A su vez, el Gobierno mexicano que dirigía el expresidente Enrique Peña Nieto informó que inició una investigación por operaciones inusuales en contra de personas físicas y morales dedicadas a la venta de alimentos básicos y que han obtenido recursos públicos venezolanos.

Supuestamente, fueron localizados 1.300.000 combos en 1.300 contenedores de alimentos en México con destino a Venezuela aludiendo a la supuesta existencia de operadores que acudían a diversos países para contactar con otras empresas y obtenerlos.

Sabotaje

Como medidas desesperadas, el pasado 27 de febrero un almacén situado en el Puerto de La Guaira, lugar donde se ensamblan las cajas de los combos de alimentos, fue incendiado en la madrugada. 
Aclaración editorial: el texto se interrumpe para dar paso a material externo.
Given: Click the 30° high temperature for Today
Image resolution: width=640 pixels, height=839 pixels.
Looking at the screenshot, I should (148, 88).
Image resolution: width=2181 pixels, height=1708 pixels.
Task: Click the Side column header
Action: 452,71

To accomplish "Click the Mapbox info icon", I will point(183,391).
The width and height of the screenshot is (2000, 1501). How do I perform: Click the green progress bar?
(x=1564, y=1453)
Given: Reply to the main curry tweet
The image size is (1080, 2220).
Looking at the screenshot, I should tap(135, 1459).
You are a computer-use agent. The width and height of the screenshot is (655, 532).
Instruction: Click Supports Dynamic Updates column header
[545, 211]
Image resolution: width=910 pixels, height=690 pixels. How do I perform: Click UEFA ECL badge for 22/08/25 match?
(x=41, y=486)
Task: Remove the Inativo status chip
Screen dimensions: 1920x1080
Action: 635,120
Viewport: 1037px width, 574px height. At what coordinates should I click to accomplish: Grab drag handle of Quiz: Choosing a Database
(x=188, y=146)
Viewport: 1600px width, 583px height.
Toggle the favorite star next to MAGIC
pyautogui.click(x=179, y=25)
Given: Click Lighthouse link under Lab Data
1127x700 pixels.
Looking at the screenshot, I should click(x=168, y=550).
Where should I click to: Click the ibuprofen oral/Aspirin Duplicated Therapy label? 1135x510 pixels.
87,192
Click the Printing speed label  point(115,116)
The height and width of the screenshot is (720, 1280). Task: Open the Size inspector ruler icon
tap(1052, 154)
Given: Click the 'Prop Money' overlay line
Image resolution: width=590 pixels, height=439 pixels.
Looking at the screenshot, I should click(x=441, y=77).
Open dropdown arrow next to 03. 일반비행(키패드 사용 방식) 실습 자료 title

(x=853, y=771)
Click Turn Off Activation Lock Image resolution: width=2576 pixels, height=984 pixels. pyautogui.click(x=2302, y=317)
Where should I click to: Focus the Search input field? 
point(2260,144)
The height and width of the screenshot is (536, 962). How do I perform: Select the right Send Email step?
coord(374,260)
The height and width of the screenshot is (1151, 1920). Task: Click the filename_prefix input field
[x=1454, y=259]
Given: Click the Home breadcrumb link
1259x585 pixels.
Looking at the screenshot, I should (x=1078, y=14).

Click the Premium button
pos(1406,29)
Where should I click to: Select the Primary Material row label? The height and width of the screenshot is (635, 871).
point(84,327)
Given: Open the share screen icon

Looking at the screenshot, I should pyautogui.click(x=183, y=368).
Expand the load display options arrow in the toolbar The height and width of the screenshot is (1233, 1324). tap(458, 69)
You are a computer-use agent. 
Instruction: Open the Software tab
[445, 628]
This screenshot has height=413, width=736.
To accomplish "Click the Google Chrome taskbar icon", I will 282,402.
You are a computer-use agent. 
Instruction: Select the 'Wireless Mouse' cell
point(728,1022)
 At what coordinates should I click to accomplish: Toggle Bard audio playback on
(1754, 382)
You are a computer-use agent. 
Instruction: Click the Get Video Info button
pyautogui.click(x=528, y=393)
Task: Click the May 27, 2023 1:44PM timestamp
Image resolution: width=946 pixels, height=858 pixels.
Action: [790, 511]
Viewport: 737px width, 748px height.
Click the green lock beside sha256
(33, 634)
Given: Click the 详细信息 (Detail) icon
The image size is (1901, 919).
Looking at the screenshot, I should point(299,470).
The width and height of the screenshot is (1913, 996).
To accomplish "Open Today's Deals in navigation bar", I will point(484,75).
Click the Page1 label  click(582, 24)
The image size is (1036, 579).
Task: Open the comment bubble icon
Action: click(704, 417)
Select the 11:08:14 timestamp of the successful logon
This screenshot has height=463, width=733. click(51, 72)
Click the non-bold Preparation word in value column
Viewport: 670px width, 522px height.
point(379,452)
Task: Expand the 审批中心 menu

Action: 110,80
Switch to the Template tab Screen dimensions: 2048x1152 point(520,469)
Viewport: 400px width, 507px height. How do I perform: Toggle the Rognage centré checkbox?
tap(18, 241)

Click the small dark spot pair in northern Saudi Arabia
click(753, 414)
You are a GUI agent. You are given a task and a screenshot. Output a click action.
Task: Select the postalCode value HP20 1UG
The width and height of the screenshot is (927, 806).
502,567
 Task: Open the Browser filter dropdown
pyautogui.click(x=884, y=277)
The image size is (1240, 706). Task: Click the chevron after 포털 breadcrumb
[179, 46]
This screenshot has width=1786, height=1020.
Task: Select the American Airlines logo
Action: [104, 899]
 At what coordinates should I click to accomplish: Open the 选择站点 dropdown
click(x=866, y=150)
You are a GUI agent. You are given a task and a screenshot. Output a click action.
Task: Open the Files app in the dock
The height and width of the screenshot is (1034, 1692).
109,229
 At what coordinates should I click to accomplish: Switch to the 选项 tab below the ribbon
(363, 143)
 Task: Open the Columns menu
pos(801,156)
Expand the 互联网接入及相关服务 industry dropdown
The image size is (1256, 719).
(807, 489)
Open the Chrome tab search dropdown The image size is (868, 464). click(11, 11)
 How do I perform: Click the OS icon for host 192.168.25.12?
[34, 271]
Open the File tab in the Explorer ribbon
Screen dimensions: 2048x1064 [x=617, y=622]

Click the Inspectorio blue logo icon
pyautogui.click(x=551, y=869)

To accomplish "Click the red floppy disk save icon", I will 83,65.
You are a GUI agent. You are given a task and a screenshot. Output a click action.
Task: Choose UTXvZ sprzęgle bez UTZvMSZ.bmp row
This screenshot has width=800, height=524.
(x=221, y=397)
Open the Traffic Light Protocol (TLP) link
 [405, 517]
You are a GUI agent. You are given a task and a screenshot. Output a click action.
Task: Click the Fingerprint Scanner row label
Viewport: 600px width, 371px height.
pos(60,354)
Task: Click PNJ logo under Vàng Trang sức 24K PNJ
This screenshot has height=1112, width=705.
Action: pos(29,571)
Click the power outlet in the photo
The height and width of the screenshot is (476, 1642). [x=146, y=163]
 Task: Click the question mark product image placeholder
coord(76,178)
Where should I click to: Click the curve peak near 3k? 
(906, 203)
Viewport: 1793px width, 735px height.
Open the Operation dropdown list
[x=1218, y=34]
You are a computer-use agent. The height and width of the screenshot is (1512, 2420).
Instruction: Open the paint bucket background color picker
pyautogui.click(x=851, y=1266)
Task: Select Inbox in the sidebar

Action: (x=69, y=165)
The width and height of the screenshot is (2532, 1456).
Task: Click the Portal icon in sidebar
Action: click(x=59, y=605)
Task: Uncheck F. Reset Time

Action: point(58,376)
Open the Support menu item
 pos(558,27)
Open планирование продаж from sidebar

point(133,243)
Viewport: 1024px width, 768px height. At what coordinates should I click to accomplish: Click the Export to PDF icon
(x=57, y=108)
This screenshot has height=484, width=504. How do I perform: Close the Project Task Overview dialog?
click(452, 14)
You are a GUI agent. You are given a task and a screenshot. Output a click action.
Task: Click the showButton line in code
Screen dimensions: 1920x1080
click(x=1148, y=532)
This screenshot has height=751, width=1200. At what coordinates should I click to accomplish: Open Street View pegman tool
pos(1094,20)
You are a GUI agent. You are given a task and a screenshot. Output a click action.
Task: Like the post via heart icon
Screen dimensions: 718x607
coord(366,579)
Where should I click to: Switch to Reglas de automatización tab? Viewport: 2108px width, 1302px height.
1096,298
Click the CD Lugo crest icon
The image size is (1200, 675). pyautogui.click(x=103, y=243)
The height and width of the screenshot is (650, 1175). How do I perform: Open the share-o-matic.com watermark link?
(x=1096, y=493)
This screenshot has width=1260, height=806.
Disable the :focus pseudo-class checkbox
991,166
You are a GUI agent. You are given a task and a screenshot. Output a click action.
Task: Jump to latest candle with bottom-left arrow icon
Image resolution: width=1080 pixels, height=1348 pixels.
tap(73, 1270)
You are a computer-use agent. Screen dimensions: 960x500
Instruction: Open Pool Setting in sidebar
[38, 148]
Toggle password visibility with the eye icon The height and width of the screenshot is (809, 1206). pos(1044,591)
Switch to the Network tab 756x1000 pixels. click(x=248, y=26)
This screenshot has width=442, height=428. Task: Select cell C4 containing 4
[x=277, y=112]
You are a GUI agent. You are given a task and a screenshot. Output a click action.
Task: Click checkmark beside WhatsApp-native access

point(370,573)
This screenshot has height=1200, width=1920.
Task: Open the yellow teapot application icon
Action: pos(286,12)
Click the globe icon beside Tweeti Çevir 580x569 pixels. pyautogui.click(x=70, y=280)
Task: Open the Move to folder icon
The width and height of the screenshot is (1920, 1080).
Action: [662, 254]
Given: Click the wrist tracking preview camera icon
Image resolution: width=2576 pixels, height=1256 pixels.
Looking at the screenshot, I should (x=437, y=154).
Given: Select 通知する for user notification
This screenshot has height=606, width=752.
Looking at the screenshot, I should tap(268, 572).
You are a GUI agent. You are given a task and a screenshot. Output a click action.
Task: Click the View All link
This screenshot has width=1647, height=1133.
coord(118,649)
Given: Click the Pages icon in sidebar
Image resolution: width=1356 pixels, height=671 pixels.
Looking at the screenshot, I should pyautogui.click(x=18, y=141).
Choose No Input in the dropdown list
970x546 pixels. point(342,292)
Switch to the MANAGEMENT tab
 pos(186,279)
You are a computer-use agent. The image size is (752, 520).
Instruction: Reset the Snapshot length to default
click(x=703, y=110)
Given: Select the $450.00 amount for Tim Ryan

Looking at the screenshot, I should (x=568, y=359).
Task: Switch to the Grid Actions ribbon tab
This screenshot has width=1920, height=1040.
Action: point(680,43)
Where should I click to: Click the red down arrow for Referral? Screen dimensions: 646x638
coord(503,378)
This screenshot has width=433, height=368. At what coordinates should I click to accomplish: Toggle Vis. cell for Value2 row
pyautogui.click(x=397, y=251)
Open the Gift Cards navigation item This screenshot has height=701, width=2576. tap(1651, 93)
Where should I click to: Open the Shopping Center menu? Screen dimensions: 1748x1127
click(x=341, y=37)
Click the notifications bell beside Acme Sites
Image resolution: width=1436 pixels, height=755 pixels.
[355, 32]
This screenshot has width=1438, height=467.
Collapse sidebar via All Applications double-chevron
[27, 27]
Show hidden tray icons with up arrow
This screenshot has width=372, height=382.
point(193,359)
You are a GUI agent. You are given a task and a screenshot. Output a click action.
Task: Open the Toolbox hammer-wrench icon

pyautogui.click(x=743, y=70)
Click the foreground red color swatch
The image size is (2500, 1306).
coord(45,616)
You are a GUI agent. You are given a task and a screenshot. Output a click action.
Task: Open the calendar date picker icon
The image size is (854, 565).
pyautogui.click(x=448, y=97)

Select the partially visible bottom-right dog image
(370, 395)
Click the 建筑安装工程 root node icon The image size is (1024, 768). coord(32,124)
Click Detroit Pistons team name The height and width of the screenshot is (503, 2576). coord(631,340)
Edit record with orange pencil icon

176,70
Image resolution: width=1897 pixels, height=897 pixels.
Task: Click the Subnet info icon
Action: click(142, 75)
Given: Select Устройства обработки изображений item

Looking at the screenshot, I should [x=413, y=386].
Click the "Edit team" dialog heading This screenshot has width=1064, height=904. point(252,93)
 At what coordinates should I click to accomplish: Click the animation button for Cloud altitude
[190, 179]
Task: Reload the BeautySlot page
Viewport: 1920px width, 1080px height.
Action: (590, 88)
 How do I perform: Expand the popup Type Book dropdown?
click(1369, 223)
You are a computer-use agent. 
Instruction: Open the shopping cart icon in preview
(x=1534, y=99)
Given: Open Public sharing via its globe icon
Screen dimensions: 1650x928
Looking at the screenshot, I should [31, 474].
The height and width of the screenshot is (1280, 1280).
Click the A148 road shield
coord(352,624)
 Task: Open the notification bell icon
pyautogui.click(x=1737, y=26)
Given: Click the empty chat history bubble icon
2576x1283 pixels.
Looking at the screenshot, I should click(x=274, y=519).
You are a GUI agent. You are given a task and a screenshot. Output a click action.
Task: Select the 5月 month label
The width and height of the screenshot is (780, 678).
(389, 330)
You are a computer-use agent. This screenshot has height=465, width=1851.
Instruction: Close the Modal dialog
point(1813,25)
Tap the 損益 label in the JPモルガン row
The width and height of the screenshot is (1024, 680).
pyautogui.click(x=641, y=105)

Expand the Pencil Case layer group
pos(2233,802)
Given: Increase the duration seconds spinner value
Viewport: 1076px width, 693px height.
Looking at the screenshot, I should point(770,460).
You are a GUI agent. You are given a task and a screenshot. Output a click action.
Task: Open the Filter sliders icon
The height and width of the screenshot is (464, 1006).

Según el jefe de la Guardia del Puesto de Comando Presidencial y entonces ministro para la Energía Eléctrica, Luis Motta Domínguez, "este es un acto terrorista contra el pueblo venezolano. Un acto de sabotaje contra una institución del Estado. La frustración y fracaso de la oposición los ha hecho cometer actos miserables como este, que sí es un delito de Lesa Humanidad".

Motta indicó que las pérdidas fueron cuantiosas, tanto en alimentos como en material de empaque, al tiempo que hubo pérdidas en equipos de montacargas, estantes e infraestructura.

Sanciones

El pasado 19 de mayo, desde la administración de los CLAP se decía que la administración Trump "sancionó a 10 de las 12 navieras que trasladaban alimentos a Venezuela, lo que ocasiona retraso en la llegada de los rubros al país, es decir, lo que llegaba en un mes, ahora tarda tres meses".

Además de las acciones coercitivas sobre las empresas de transporte marítimo, los pagos directos por transferencias bancarias en dólares que realiza el Estado suelen ser rechazados y deben cancelarse a través de terceros, pago que antes "se ejecutaba en 20 días, ahora dura 45, 60 días".

En la misma semana la agencia Reuters reseñaba que EE.UU. prepara "sanciones y cargos criminales contra funcionarios venezolanos y otros sospechosos de utilizar un programa de ayuda alimentaria administrado por el Ejército para lavar dinero para el gobierno del presidente Nicolás Maduro", atribuyendo la información a "fuentes familiarizadas con el asunto".

Los efectos reales de estas acciones ya se han evidenciado, ya que las sanciones ralentizarán mucho más el proceso de adquisición de los alimentos y buscarán profundizar el caos y la crisis que imponen las élites corporativas y sus operadores contra la población venezolana.